In theory, these regs set out how disputes between a direct sales person and a channel partner should be resolved. But preferably they nip such strife in the bud. Unfortunately that rarely happens.
Oracle made much of its rules, or what it termed "guiding principles" re-published last year. They were not new but tweaked, and cynics among Oracle's partner corps insist they were just a warmed-over rehash of what Oracle has said before, to little affect.
But at least Oracle put some lines in the sand. For example, the company "will place a priority on identifying and working with partners that demonstrate a commitment to marketing, selling and/or implementing Oracle solutions." That would be rule, er, I mean, GUIDING PRINCIPLE Number 2.
However, partners say Oracle sales peeps can be creative when it comes to dealing with these lines.

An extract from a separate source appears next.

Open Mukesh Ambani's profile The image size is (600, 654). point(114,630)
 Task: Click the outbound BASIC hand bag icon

They maintain that often when a customer contacts Oracle on pricing or other bare-bones data, some Oracle sales people later claim that as a house account when a partner tries to register the deal.

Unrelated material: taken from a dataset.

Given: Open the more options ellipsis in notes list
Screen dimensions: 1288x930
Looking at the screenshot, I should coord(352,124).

Guiding Principle 4 is thus of special interest: "In all cases, Oracle will actively compete for new customers and, above all else, will respect customer choice. The end customer will be the final arbiter for who sells or implements the solution." Clearly, that is a recipe for conflicts.
Oracle channel VP Rauline Ochs says the secret in such situations is to escalate the issue to higher powers. To her. Or Charles Phillips. Oracle's co-president Phillips has also recommended that partners take that tack.
Coming out of the latest sales reorg that puts Ted Bereswill in charge of all North American database sales, hope springs again for peaceful and fruitful coexistence. Ted is known as a channel guy. Partners sure hope so.
Idiots Then And Now?
Renee Blodgett pulled together a nice little soiree last week for Boston-area journos and others at Sydney's near MIT.
Great to see some old buds, including Vadim Yasinovsky who, reminded a few of us of an infamous quote he made years ago. If you should Google Vadim's name (correct spelling helps) and the word "idiot" you will find a Computerworld story quoting Vadim on Microsoft's penchant then and now for pre-announcing products and technologies that then take what seems to be eons to ship. In the meantime developers, and their products, suffer.
Of Microsoft's claims at transparency, Yasinovsky said back in 1994 when he was president of Clear Software, a maker of flow-charting software: "If you believe their press releases, then you probably deserve whatever happens to you...If you don't learn from history, then you are an idiot by definition."
Pacman Turns 25
Here's one that can make you feel aged:
Pacman, one of the best early video games, turned 25 last week. Not only that, there's a Pacman rebirth on tap: Apparently a virtual version of the game is afoot. You too can slap on some kind of headgear and battle ghosts in the real world.